Now that I’ve established that this blog will mostly be my venting outlet, I thought it might be interesting to talk a little bit about who’s doing all the complaining:

I am 28 years old as of 2016. I graduated from law school in 2013 and started practicing law soon thereafter. In September 2014, during my first big vacation, I found out that I had cancer. Shocker. Immediately after the initial diagnosis, like within two days of it actually, I went under a surgery to remove tumor and to stage my cancer – stage III endometrioid adenocarcinoma. Yes, at age 26. WTF. So instead of returning to work as planned, I went through 6 rounds of chemo, 3 months of daily radiation. Battling cancer was definitely unpleasant but it was way less painful (physically) than expected (emotional drain is a whole another matter which I’ll address in coming posts). Thanks to my parents and boyfriend (“A”) , I got a clean scan in June 2015. With that, I attempted to return to my normal life. Unfortunately in December 2015, follow up PET/CT showed cancer in the two same stubborn little lymph nodes. I think I spent the week between Christmas 2015 and New Years 2016 mostly moping around.

Then began Chemo round 2. New drugs. New doctor. New year.

The day after America celebrated it’s 240th independence day, I celebrated the end of chemo.

A week after I was done with chemo, on July 11th, I hit the ground running, trying to catch up on life and work. Even though being back at work comes with its fair share of stress, I’ve been happy to be cancer-carefree for the past three weeks.

That’s my cancer journey on a nutshell. So there you have it – a bitchin’ 28 year old lawyer with cancer (:

Case of the Mondays – cramping foot and a limping lawyer

Last Monday, i had a really bad cramping on my left foot. No matter what I do, it would not go away. So all day, I dragged my left foot around in heels. what a glorious second week back at work!

I was mad because after spending hours and hours on cancer patient/survivor forums, and asking doctors and nurses a million questions, I had no idea that chemo would lower my magnesium counts, and that in turn would give me foot cramps in the middle of a work day.

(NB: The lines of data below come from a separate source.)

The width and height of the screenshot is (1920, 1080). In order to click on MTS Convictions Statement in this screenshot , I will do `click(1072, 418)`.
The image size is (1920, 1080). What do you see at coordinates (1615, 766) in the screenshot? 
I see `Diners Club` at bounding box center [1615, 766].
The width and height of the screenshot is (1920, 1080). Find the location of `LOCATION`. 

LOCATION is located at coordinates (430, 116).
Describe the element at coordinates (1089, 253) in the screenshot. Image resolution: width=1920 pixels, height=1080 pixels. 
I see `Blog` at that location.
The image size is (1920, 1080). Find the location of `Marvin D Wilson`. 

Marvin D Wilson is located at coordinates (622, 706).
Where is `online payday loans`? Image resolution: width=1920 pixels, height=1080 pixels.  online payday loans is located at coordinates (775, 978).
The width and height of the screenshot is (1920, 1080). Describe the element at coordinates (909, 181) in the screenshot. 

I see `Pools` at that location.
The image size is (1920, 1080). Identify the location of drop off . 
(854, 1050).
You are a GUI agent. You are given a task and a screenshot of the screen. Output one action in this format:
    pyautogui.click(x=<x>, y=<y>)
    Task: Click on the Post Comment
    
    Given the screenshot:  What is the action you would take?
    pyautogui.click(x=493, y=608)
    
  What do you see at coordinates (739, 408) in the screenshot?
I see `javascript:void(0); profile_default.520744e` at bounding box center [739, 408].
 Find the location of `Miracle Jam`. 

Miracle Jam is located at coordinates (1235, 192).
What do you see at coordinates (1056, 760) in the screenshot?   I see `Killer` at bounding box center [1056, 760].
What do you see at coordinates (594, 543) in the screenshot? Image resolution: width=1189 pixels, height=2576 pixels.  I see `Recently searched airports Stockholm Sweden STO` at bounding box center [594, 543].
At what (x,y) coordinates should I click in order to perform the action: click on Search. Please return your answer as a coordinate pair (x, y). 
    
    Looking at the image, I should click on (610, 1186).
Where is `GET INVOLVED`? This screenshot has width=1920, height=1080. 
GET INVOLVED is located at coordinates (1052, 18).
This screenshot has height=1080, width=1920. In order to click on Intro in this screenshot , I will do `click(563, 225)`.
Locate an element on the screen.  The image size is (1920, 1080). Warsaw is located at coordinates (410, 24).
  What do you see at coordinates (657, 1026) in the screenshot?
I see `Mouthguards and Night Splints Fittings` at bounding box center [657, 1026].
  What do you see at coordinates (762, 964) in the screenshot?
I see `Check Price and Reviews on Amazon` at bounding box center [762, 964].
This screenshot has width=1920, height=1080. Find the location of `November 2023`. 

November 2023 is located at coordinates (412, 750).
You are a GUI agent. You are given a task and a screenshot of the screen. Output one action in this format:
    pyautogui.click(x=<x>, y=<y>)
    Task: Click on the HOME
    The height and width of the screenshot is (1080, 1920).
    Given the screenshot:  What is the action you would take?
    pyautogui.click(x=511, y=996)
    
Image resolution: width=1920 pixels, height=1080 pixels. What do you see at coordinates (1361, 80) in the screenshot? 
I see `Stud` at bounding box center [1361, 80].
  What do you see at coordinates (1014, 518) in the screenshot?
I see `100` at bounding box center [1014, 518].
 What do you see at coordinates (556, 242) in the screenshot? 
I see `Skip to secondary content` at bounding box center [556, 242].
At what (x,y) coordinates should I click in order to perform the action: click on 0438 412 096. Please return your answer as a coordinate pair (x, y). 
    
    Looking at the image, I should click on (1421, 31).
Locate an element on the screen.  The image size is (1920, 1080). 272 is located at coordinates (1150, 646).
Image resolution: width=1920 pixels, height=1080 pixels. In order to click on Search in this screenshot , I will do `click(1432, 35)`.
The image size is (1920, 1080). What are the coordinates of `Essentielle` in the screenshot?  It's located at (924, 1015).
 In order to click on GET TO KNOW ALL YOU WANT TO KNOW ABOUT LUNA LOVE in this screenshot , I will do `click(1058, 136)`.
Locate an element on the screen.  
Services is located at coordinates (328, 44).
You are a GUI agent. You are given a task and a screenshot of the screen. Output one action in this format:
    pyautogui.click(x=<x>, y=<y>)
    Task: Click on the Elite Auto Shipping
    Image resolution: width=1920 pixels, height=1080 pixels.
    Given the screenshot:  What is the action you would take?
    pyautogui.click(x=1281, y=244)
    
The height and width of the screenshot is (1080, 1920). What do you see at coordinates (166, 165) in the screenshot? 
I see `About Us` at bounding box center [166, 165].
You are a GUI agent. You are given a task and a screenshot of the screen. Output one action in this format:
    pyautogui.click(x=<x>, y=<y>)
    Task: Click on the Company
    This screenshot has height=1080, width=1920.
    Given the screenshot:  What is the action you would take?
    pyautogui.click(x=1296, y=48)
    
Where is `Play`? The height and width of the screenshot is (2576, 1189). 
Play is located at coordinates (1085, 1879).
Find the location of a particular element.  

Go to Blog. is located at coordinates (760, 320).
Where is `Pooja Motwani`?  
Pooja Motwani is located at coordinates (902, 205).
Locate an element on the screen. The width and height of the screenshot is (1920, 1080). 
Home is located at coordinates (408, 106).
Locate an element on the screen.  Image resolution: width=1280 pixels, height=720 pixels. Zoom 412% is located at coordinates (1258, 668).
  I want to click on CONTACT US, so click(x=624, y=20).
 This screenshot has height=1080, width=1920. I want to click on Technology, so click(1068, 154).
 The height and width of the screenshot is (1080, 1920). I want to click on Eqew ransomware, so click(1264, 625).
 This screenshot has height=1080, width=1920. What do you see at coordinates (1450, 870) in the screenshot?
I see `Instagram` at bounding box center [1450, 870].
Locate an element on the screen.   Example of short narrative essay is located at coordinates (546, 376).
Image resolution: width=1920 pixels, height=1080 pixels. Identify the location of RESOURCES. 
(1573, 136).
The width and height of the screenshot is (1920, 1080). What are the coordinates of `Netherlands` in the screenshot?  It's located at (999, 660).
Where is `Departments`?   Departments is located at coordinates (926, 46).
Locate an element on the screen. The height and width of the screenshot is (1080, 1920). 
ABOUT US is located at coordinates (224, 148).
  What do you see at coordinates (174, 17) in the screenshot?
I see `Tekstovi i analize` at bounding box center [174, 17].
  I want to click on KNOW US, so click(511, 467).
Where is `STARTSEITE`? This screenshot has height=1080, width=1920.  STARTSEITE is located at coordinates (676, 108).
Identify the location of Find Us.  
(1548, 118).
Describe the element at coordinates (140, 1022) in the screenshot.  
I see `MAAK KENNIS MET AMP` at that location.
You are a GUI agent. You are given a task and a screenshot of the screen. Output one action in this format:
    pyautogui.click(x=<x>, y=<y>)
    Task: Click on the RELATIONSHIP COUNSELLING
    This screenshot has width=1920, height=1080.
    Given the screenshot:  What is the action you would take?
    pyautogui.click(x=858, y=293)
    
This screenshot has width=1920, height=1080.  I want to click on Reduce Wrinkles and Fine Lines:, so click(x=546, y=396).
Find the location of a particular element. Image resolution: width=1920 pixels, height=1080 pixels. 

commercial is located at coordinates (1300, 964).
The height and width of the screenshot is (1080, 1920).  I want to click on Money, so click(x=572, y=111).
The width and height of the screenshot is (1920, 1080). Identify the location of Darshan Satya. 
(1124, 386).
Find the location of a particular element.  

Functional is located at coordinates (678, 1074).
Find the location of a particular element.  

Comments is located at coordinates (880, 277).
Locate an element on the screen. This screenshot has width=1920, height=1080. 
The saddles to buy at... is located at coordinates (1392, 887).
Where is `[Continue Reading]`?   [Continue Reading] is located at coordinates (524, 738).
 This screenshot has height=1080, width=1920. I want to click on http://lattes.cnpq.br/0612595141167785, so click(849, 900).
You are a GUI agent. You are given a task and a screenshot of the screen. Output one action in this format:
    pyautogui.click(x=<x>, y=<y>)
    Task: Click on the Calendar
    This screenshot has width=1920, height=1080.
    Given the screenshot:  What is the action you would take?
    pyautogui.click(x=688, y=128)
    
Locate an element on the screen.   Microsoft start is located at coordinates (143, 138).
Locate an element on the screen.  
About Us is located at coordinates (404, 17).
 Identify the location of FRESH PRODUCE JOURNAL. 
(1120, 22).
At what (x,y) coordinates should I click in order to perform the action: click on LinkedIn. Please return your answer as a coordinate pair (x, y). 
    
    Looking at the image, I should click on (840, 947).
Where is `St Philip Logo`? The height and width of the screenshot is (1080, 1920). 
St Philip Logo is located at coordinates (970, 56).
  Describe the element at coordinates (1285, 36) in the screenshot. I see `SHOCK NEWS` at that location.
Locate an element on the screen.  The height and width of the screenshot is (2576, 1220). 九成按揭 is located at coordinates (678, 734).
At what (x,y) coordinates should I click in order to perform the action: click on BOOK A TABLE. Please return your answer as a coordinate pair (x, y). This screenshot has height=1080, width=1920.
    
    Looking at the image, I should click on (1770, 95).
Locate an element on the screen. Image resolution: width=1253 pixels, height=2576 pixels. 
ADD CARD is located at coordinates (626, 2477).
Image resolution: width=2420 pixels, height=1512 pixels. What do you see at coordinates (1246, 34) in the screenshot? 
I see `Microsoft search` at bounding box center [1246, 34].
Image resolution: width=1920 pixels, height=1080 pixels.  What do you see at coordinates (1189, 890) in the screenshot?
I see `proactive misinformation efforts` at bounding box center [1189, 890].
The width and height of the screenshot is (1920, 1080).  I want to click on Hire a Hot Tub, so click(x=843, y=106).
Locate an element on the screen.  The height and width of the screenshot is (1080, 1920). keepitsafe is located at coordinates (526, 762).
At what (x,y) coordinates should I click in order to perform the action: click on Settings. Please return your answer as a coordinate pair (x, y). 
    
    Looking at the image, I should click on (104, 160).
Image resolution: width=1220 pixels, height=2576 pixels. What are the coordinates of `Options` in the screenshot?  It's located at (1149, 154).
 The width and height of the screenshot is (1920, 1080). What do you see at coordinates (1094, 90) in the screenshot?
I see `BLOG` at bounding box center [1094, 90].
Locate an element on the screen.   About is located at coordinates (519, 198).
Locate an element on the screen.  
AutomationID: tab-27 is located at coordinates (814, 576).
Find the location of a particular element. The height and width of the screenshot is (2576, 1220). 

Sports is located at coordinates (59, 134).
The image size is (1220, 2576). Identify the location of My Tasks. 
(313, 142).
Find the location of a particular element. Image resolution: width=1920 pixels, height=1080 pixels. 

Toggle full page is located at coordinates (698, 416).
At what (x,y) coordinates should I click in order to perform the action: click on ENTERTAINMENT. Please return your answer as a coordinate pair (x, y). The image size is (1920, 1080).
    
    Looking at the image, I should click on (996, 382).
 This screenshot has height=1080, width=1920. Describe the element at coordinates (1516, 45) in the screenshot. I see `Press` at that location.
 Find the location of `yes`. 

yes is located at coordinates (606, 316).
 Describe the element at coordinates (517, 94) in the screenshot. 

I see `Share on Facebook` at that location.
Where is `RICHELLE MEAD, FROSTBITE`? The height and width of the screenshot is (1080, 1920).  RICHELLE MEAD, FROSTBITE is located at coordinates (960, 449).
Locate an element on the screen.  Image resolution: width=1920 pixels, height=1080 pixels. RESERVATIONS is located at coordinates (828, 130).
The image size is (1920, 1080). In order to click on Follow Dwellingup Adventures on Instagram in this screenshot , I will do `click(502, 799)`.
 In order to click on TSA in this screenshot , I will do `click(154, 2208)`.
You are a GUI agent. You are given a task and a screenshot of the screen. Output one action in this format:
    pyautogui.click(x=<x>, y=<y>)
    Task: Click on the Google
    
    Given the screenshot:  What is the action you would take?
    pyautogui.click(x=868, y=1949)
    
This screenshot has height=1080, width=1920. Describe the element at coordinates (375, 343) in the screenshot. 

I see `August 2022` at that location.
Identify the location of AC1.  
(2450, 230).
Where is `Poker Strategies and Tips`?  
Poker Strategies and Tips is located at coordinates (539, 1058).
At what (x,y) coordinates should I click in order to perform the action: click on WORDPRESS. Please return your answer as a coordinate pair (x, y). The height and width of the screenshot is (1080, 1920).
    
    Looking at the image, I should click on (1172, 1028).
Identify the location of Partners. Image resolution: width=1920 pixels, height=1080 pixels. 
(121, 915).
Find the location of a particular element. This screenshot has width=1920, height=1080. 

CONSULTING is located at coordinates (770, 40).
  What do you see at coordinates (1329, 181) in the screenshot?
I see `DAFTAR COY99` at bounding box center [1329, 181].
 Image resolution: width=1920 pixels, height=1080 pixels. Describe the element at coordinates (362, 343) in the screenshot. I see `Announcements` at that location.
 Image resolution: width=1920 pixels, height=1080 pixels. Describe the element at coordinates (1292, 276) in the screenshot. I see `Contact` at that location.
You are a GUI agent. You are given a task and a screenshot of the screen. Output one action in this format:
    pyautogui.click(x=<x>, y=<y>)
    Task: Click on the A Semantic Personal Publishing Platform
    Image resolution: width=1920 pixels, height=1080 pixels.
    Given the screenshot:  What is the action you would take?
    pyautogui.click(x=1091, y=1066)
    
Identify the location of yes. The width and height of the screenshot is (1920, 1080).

The unfortunate foot cramp on Monday morning is not the only grievance I have to deal with as a cancer survivor returning to work after almost two years of treatments.

the truth is, people often think that once the treatments are over I (or any cancer patient/survivor) get to simply ‘pick it back up.’ And all of a sudden, no one seems to remember that three weeks ago, I was sitting in the infusion room. No one seems to remember that until a few days ago, i had to take neutrophenic cautions because I was dealing with the side effects of chemo. And no one seems to care that I still may have cancer and that I’m not yet in remission.

I never enjoyed talking about the agonies of having cancer but now that I’m back at work, it’s much more difficult to talk to anyone about the daily nuisance of being a cancer patient/survivor, presumably because after the “hooray! end of chem” party when the cancer patient is back to work, people are satisfied with the sense of closure on their part.

Anyway this is roughly why I am embarking on this blogging adventure. Yes, to openly tell the world, and more important, other cancer survivors who are struggling with getting back into the grind, that I had a bad day at work because my foot was cramping, or that I hate using the bathroom at work because chemo/radiation caused me to spend more time on a toilette than I want to, or that sometimes I hate that friends and family won’t baby me because I’m so “strong” and because I “kicked cancer’s butt.”